I looked up some writing prompts but they also failed to inspire. I’m feeling a little too drained for quirky and funny, or deeply dramatic. Where’s the middle ground? Where’s the writing prompt for the woman lounging in a hotel room bed, thinking about having to pack up her things and her return to the ‘real world’ after a mini-vacation?

Maybe I’m too distracted by the little troubles of life. There are bills to pay, work to crack down on, serious discussions to be had that I keep avoiding, things that I want but cannot or should not have, steps that need to be taken but fear makes me stall, worry about the person that I am becoming: all of these things bubble in my head. I am bursting at the seams with words and fear and confusion. It makes sitting down to write, facing that blank page, a little difficult.

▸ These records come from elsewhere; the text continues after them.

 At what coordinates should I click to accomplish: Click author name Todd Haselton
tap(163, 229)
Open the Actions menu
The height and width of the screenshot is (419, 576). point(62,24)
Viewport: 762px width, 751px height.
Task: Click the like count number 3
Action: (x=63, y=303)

I wish I had a switch that could turn off all the static.

Knitting is simpler. I can create something beautiful, functional or fun, yet the process is repetitive and slow. One stitch at a time, with just needles and yarn, something is formed from my fingers. I can pick it up and put it down at my leisure.

Come to think of it, writing is really the same way isn’t it? My fingers typing on my laptop. Words forming on the screen. One word at a time, I’m creating something. I can take as long as I need. It doesn’t have to be born fully formed and readable. I can make mistakes, make corrections, start new or pick up something old.

I’ve promised myself to post something on this blog every Monday. And here it is, my post for today: I’m scattered and a little frustrated. It’s nothing new, but rather something I need to learn to work with, for life will never be simple. There will always be static of some sort buzzing in the background.